17/01/13 04:20:36 ERROR spark.SparkContext: Error initializing SparkContext.
java.lang.IllegalStateException: Spark context stopped while waiting for backend
at org.apache.spark.scheduler.TaskSchedulerImpl.waitBackendReady(TaskSchedulerImpl.scala:614)
at org.apache.spark.scheduler.TaskSchedulerImpl.postStartHook(TaskSchedulerImpl.scala:169)
at org.apache.spark.SparkContext.(SparkContext.scala:567)
at org.apache.spark.SparkContext$.getOrCreate(SparkContext.scala:2313)
......
由于Java 8与Hapdoop 2.6.0的Yarn存在某些不兼容,造成内存的溢出,导致程序异常终止。
相同的现象请参照:
Spark fail when running pi.py example with yarn-client mode”
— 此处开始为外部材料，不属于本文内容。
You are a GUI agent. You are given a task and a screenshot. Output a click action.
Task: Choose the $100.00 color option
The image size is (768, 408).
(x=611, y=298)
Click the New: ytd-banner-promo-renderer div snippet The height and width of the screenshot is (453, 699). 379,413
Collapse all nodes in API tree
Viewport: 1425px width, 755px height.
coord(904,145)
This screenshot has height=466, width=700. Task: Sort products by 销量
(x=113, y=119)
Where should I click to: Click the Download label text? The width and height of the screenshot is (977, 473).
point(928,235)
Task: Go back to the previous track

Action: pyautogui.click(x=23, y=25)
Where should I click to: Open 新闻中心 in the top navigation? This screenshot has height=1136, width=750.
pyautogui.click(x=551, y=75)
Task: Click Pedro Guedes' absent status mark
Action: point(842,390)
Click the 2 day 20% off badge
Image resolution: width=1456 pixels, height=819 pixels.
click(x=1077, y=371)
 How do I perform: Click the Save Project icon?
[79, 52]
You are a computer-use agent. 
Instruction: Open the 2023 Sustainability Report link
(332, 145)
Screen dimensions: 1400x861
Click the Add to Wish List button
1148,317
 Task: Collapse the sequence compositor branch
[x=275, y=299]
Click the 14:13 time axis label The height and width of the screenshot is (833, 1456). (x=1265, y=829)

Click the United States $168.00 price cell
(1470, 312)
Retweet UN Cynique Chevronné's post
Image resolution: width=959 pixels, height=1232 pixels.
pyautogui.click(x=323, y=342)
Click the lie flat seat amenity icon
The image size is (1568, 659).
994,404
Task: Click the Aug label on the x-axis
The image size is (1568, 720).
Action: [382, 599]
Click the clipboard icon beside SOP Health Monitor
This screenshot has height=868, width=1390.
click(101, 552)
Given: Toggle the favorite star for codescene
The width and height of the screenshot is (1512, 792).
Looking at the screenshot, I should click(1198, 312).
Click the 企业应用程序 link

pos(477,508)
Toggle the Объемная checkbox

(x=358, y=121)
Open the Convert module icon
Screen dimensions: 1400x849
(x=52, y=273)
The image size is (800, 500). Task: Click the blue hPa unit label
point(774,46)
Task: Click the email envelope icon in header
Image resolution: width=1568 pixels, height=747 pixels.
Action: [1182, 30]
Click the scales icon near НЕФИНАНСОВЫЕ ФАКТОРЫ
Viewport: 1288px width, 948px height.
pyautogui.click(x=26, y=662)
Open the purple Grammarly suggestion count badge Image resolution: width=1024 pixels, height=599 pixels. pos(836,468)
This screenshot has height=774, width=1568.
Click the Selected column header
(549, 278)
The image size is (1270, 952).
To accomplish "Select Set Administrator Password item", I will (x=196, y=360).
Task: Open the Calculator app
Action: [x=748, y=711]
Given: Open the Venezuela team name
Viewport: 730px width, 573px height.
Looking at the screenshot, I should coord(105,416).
http://stackoverflow.com/questions/27792839/spark-fail-when-running-pi-py-example-with-yarn-client-mode
Spark Pi Example in Cluster mode with Yarn: Association lost
http://stackoverflow.com/questions/29512565/spark-pi-example-in-cluster-mode-with-yarn-association-lost
原因的讨论:
参照上面的资料,有一种解决方法验证可行。
bash-4.1# vi /usr/local/hadoop/etc/hadoop/yarn-site.xml
加入以下属性值:
<property>
<name>yarn.nodemanager.pmem-check-enabledname>
<value>falsevalue>
property>
<property>
<name>yarn.nodemanager.vmem-check-enabledname>
<value>falsevalue>
property>
bash-4.1# /usr/local/hadoop/sbin/stop-all.sh
This script is Deprecated. Instead use stop-dfs.sh and stop-yarn.sh
Stopping namenodes on [sandbox]
sandbox: stopping namenode
localhost: stopping datanode
Stopping secondary namenodes [0.0.0.0]
0.0.0.0: stopping secondarynamenode
stopping yarn daemons
stopping resourcemanager
localhost: stopping nodemanager
localhost: nodemanager did not stop gracefully after 5 seconds: killing with kill -9
no proxyserver to stop
bash-4.1# /etc/bootstrap.sh
rm: cannot remove `/tmp/*.pid': No such file or directory
/usr/local/hadoop/sbin
Starting namenodes on [sandbox]
sandbox: starting namenode, logging to /usr/local/hadoop/logs/hadoop-root-namenode-sandbox.out
localhost: starting datanode, logging to /usr/local/hadoop/logs/hadoop-root-datanode-sandbox.out
Starting secondary namenodes [0.0.0.0]
0.0.0.0: starting secondarynamenode, logging to /usr/local/hadoop/logs/hadoop-root-secondarynamenode-sandbox.out
starting yarn daemons
starting resourcemanager, logging to /usr/local/hadoop/logs/yarn--resourcemanager-sandbox.out
localhost: starting nodemanager, logging to /usr/local/hadoop/logs/yarn-root-nodemanager-sandbox.out
bash-4.1# spark-shell --master yarn --deploy-mode client --driver-memory 512m --executor-memory 512m --executor-cores 1
Setting default log level to "WARN".
To adjust logging level use sc.setLogLevel(newLevel). For SparkR, use setLogLevel(newLevel).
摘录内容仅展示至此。